Hard to believe I used to teach this stuff in college :slight_smile:

Dunno why I woke up thinking about this but I think both previous approaches are still a bit off.

Using p=6100/60,000 and the binomial distribution for 0-3500 successes out of 3500 trials gives the probability of a certain number of “hits” (member of both group 1 and group 2) GIVEN that you already a member of group 2. It does not give the probability of a certain number of hits for the total population of 60,000 at large.

I have to run off to work but I’ll noodle it out there and post an update later.

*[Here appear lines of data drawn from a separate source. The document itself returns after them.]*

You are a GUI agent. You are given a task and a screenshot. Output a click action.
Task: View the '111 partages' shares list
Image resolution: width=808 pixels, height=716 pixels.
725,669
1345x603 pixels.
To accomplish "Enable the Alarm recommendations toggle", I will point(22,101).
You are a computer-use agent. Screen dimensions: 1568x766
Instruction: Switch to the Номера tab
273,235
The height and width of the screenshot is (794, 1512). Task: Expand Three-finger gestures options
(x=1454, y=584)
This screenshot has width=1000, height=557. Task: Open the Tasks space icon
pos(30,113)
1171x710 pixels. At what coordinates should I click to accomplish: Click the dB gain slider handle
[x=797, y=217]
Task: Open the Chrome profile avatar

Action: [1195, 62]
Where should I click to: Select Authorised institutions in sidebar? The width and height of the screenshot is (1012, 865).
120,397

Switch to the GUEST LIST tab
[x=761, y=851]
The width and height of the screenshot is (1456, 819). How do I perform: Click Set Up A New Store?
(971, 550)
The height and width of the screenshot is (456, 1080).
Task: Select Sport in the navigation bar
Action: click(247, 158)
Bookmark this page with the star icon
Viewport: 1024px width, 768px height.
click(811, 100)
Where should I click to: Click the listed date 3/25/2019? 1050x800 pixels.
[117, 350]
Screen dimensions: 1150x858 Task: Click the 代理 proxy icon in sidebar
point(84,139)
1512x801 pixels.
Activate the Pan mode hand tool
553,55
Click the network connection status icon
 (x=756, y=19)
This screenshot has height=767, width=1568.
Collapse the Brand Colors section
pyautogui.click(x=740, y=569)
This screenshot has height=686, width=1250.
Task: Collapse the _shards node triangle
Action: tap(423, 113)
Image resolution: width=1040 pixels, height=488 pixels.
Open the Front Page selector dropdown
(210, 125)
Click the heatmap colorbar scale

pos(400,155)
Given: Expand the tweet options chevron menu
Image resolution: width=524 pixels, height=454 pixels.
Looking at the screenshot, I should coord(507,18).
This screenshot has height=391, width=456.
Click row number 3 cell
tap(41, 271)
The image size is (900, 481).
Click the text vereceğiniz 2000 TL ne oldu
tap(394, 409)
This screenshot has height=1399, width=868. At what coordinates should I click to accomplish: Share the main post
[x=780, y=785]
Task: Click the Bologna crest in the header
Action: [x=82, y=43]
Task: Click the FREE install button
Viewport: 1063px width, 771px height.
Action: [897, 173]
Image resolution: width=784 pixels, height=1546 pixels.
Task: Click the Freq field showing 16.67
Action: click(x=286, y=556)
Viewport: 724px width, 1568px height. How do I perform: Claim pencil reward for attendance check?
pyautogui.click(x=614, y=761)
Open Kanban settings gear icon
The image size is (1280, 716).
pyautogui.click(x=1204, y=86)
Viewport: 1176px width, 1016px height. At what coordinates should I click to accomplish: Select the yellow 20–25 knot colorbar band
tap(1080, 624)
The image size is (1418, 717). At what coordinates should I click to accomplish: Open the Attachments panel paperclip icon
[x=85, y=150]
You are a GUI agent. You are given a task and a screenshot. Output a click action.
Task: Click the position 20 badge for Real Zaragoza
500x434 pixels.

That’s because it’s not really a binomial distribution, though it happens to be one that can be approximated by a binomial distribution. The precisely correct formula is the one in Josh_dePlume (which is a simplification of the one in my last post; it’s also more transparantly true).

So, Punoqllads, perhaps you could re-run your code changing



define m(p,n,t) {
 return (c(t,n) * p^n * (1-p)^(t-n));
}


to



define m(N,r,b,n) {
 return (c(b, n) * c(N-b, r-n) / c(N, r));
}


where N = 60,000, r = 3500, b = 6100, and n is the number pingpong balls that are both red and blue.

Okay, you’re right. I see your point. I had to make more significant changes to my code (calculating 60000! is slow, whoda thunk) though. Basically, for calculating a! / b! / (a - b)!, I calculate (a * (a-1) * … * (a-b+1)) / b!, or (a *(a-1) * … * (b+1) / (a - b)!, depending upon whether or not b > a - b. For those following at home, the new code:


define f(a, b) {
 if (a > b)
  return (a * f(a - 1, b));
 return (1);
}

define c(a, b) {
 if (b > a - b)
  return (f(a, b) / f(a - b, 1));
 return(f(a, a - b) / f(b, 1));
}

define m(t, a, b, n) {
 return (c(b, n) * c(t - b, a - n) / c(t, a));
}

So, with t = 60000, a = 3500, and b = 6100 for values of n, using 450 bits of precision for intermediate results:
354: m = 2.290979%
355: m = 2.298467%
356: m = 2.298326%
357: m = 2.290574%

So, it still peaks at n = 355 rather than n = 356, but the difference between n = 355 and n = 356 is far less than the difference between treating the distribution as binomial rather than hypergeometric.

Interesting. I was sure it was going to peak at 356, but I guess not. Thanks, Punoqllads.

Well good, that saves me some work :slight_smile: Did have a fascinating time digging up simple approximations to use in place of really huge factorials (Stirling’s Formula) though!